Schwerwettertraining Crew

Hamburger Manöver - Yacht im beigedrehten Zustand

Seenotrettungskreuzer

Spinnakersegeln beim Schwerwettertraining

Schwerwettertraining auf der Nordsee

Auszug aus dem Logbuch-Törnbericht
'Vielfalt des Segelns'

Das Auftakt-Schwerwettertraining zu Beginn der Saison 2010 zeigte erneut die Vielfalt der Trainingstörns auf der Nordsee. Neben den Sicherheitsmanövern die wir in verschiedensten Varianten geübt haben, kam sportliche Kreuzschläge auf der viel befahrenen Elbe ebenso nicht zu kurz wie optimiertes Spinnaker-Segeln, Navigation bei verminderter Sicht sowie die Vermittlung von reichlich Background vom Wetter bis zur Revierkunde.

17. März 2010
Mit ostsetzender Tide planen wir mit Büsum an der Westküste Schleswig-Holsteins einen neuen Hafen anzusteuern, um damit das Spinnaker-Segeln mit unserer Swan auf längerer Strecke auszureizen. Am Rande des über Mitteleuropa gelegenen Hochdruckgebietes wehen mäßige SW-Winde in der Deutschen Bucht. Um 10h00 legen wir von der Hochseeinsel ab und setzen den 175 qm umfassenden roten Spinnaker. Mit östlichem Kurs segeln wir bei SW 4 mit raumen Wind Kurs ENE durch die Helgoländer Bucht. Optimales Spinnaker-Segeln bei schönsten Bedingungen während die Swan durch die Nordsee gleitet. Mit Passieren der Ansteuerungstonne der Norderpiep segeln wir in das Wattenmeer vor der Westküste Schleswig-Holsteins hinein. Nach dem Bergen des Spis führen wir bei Hochwasser vor Büsum ein Boje-über-Bord Manövertraining durch, bei dem wir die verschiedenen Aspekte unterschiedlicher Sicherheitsmanöver trainieren und besprechen. Dabei setzt sich immer wieder das Sicherheitsmanöver durch, in dem wir nach dem Aussetzen der Boje uns mit Kurs halben Wind entfernen und nach der Wende mit back stehender Fock uns wieder zur Boje zurück manövrieren.

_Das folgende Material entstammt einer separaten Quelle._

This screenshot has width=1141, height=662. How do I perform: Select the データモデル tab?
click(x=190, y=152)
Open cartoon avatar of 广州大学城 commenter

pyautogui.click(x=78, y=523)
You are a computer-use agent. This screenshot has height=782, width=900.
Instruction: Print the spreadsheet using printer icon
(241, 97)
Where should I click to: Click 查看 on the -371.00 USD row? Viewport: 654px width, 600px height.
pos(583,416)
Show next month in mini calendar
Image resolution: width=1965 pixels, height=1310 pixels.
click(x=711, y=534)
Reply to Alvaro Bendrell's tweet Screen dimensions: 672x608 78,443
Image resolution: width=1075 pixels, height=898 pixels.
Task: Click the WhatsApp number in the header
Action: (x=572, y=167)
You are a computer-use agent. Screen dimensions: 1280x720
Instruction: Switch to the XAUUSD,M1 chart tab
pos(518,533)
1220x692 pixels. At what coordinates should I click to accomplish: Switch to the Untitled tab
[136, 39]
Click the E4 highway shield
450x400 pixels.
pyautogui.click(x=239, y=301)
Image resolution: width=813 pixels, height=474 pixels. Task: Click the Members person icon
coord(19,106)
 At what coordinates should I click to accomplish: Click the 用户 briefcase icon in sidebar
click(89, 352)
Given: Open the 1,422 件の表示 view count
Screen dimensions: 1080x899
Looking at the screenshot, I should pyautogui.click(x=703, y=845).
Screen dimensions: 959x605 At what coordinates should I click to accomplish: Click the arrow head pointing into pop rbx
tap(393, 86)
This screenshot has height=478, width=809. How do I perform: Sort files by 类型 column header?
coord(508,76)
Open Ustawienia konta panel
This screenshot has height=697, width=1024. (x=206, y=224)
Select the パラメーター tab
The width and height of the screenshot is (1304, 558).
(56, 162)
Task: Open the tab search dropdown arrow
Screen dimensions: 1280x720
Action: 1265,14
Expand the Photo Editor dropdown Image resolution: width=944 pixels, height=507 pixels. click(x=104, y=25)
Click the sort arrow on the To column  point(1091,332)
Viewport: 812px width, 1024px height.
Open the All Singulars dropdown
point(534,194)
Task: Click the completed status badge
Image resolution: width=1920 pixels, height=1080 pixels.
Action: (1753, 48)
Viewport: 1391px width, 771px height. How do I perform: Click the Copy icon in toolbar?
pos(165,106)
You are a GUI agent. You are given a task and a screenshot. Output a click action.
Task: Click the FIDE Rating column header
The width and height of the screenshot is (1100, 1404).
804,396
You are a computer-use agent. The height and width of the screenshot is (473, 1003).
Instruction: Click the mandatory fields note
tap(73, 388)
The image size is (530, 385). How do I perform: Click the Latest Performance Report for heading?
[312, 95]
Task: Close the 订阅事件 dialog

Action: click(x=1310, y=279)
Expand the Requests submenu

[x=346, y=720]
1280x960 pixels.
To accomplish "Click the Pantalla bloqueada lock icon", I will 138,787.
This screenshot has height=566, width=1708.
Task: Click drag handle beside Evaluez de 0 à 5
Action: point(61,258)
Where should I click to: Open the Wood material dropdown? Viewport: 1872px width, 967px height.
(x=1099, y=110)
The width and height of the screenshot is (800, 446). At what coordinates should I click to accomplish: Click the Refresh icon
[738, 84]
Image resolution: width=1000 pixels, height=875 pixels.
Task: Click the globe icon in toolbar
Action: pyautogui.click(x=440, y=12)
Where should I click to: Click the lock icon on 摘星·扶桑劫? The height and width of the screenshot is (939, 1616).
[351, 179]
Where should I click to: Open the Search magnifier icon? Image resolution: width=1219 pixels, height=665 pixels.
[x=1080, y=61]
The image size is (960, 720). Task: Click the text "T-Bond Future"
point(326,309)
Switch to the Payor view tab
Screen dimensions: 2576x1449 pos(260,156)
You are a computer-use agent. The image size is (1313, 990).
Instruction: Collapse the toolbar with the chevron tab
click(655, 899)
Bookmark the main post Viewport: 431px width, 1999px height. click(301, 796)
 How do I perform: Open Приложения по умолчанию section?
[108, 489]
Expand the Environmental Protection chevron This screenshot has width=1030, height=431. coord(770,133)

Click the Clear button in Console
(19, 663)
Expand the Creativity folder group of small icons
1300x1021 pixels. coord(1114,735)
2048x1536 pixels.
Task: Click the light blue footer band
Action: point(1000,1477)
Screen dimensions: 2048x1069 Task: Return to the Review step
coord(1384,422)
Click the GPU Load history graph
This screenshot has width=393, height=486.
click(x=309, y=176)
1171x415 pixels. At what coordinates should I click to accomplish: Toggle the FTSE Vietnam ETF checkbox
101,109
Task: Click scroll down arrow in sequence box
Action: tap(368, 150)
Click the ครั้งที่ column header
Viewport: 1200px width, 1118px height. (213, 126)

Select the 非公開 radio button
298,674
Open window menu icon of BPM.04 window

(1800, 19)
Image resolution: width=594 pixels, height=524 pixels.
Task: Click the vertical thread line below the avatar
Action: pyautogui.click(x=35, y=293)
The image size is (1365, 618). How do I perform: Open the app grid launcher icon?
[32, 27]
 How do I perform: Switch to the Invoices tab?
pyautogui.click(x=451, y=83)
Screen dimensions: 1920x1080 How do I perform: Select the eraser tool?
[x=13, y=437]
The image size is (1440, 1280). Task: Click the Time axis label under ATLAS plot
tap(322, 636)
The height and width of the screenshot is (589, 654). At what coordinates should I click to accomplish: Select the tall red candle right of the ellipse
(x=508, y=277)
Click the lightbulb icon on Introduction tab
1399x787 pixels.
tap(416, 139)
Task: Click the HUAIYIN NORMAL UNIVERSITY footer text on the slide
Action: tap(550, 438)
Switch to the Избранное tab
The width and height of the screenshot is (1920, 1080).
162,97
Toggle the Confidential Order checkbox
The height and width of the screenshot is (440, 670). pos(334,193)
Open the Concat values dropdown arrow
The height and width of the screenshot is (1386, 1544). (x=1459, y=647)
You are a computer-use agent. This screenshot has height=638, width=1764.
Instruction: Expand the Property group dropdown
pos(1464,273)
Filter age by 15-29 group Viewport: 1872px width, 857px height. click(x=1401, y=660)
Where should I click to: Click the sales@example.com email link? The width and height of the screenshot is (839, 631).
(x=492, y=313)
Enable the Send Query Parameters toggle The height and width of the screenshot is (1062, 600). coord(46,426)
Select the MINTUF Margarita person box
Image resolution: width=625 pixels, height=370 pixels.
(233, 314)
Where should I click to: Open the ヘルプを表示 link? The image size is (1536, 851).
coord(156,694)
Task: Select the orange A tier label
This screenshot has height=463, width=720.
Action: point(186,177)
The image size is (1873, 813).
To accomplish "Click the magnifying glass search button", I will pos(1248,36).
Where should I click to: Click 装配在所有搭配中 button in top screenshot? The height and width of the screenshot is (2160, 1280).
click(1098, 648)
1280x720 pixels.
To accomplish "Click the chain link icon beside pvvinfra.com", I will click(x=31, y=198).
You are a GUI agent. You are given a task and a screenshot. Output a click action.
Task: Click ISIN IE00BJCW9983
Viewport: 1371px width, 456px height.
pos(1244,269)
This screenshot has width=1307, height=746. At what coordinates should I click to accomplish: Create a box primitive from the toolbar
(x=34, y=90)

Das ‚Hamburger Manöver’ ist in der Yacht-Reportage Fit für alle Fälle (Ausgabe 10/2006) sowie unter Seemannschaft/Sicherheit auf See veröffentlicht.

Anleger im Cockpit mit frischen und geräucherten Fisch-Delikatessen. Der Landgang führt u.a. zum Meeresschwimmbad und Sauna mit anschließendem Essen gehen im Restaurant ‚Moin Moin’.

18. März 2010
Am Rande des europaweiten Hochdruckgebietes wehen schwache bis mäßige Winde in die Nordsee. Mit dem restlichen ablaufenden Gezeitenstrom legen wir tidebedingt um 06h00 früh von Büsum ab. Unter Genua III und Großsegel segeln wir durch die Süderpiep wieder in die Helgoländer Bucht. Über die Nordansteuerung segeln wir dem in der Sonne brillierenden Roten Felsen entgegen und führen diverse Boje-über-Bord Manöver durch. Nach den Erfahrungen des Vortages spielt sich die Crew immer besser ein, so dass die Manöver schließlich reibungslos klappen. Diese Sicherheitsmanöver müssen im wahrsten Sinne des Wortes selbst ‚erfahren’ werden, um das Gefühl am Steuer der Yacht zu verfeinern und um die nötige Sicherheit selbst auch weiter vermitteln zu können. Um 16h10 machen wir im Hafen von Helgoland fest. Distanz: 50 sm.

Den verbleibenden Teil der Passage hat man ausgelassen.